Page
******
3) Frequency - at least for our firm, we deploy credit funds faster the equity funds, i.e. you should receive carry more regularly

4) Tax treatment - I admit it is complicated but I know several firms which have found a workaround to have the same tax treatment as equity funds - talking about Europe

So if you have a homerun fund, carry in PE will a lot better compared to PC - but PC carry is definitely not irrelavant and better to forecast

 

Assuming we are taking about BO's debt oriented products, these generate interest and occasionally dividend income with limited capital gains. There is really no tax advantage to earn carried interest if the underlying investments don't generate material capital gains as you won't benefit from the carried interest tax benefit...that being said, unless you're a partner it is usually better to just earn higher cash comp at debt funds.

BTW: most people have no idea what I'm talking about when I mention the above and then after some research they freak out and realize that the carry they're going to get from their debt funds will be taxed the shit out of lol

 

People in credit hear “carry” and automatically associate it with PE carry. Not here to debate the inputs/variables but just to provide back of the envelope math for some context.

Per $1b of fund size. Regular way direct lending in a normalized non SOFR > 5% environment. 1.3-1.4x so call it 1.35x. Incentive fee 12.5% (generous on a blended basis). European waterfall. Each point of carry is worth $437.5k. More than likely starts paying out beginning in Year 6. Taxed as ordinary income. In this example, I’d take an extra $50-$75k/year in bonus all day long.
******
Exercise tasks
1) Check these statements against the discussion of carry in credit funds. Answer yes or no for each, and quote the words from the text that decide it.
(a) One poster expects credit fund carry to arrive more regularly than equity fund carry.
(b) The back-of-the-envelope example assumes an American waterfall.
(c) In that example, the carry is taxed as capital gains.
2) List every dollar amount mentioned in the discussion of carry in credit funds.
3) Carry on the discussion of carry in credit funds, starting after its last sentence.

Data segment
******
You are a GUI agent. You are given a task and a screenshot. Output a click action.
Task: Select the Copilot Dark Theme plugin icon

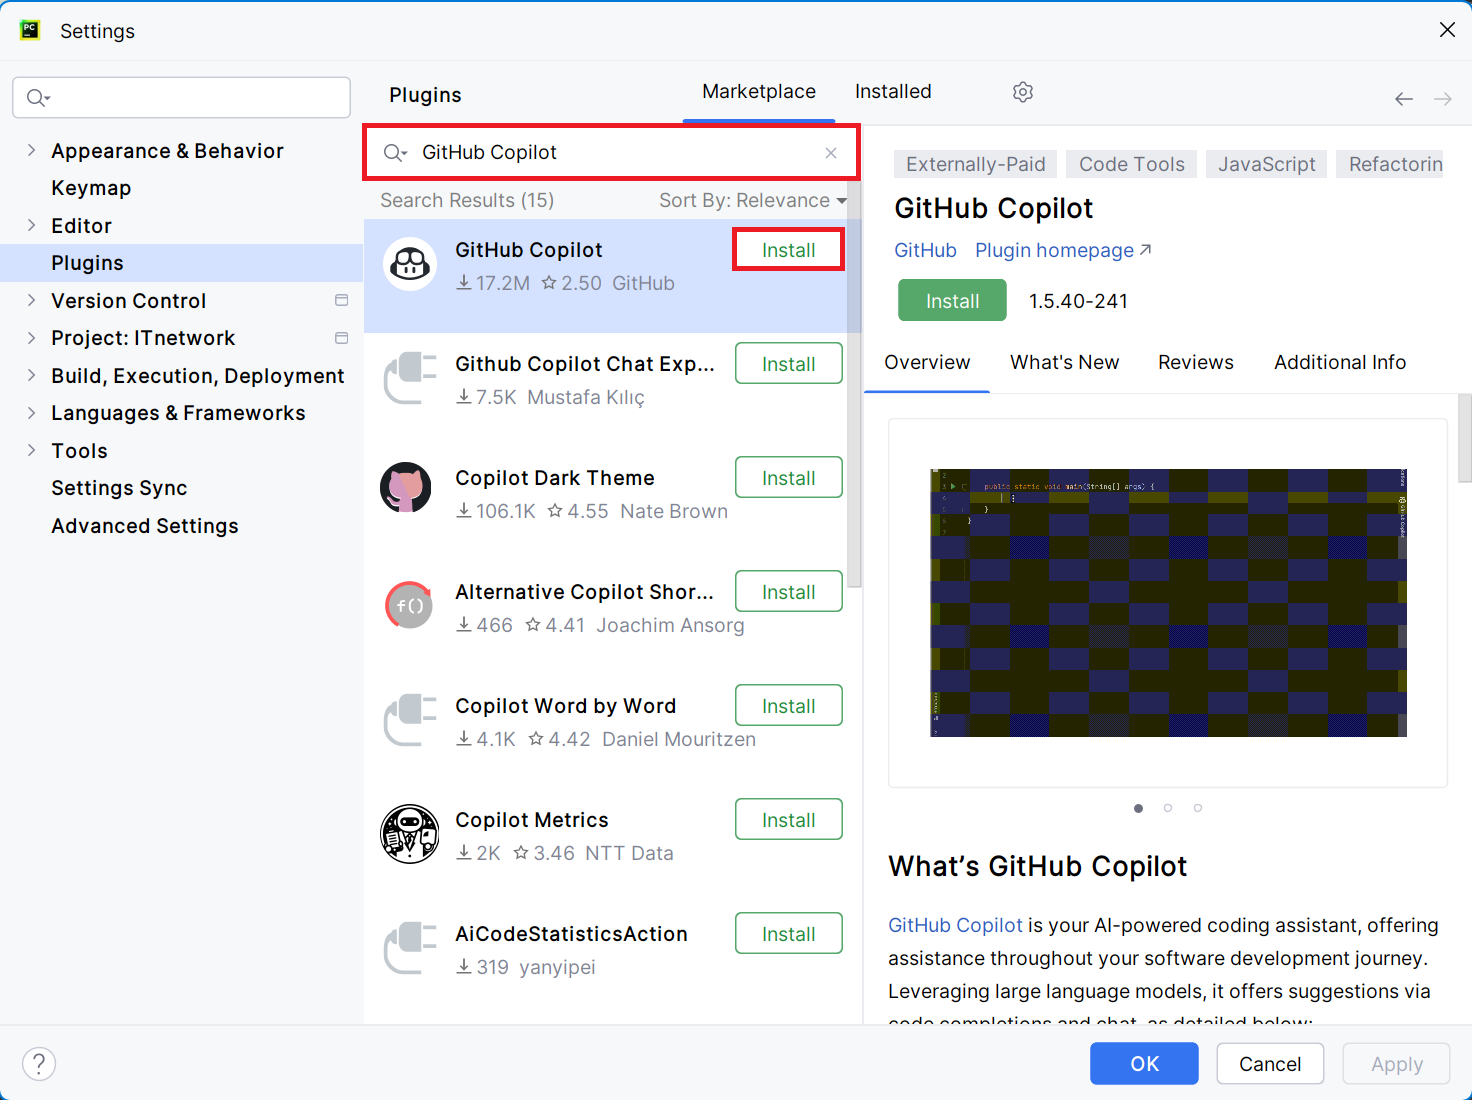tap(406, 488)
******
Results by task
1)
(a) Yes: "you should receive carry more regularly"
(b) No: "European waterfall."
(c) No: "Taxed as ordinary income."

2)
$1b
$437.5k
$50-$75k

3)
Ha, there are a ton of other reasons why investing roles are more fun than IBanking roles. I worked for a schmucky little Growth Equity shop straight outta college and didn't make shit but it was a cool gig for sure and I still haven't totally gotten used to being a service provider bitch boy. Mostly it's just nice to get to look at deals once someone else has gone through the pain in the ass "prepping materials" phase that takes massive amounts of work and iterations on the IB side. Turning the clients cluster-fuck of an FP&A model into a sensible, clean Financial Model and tying out different inconsistencies that always seem to exist within Audits, QoEs, internal financials, etc. is always a pain in the ass. Great when someone does all that stuff for you, pulls together an investment highlights memo (CIM/OM/Whatever) for you and pulls the data room together for you. Sucks to be the one pulling it together sometimes. Also, you only have to speak for your fund and what your fund is willing to do. In banking you're talking to dozens of interested accounts and end up having to pull together prelim diligence requests or model out their term sheets for ALL of them. On the investing side you only have to worry about servicing your specific DD analyses (and the bankers often do it for you anyway) and/or running your specific proposed structure through your model. 

Just my $0.02 but I was as a super LMM shop with great WLB, I'm sure being an Associate at Apollo or somewhere like that is still pretty brutal.  

 

Do you know what the comp is roughly on the GP stakes side of owl and how much approximately associate or VP carry is?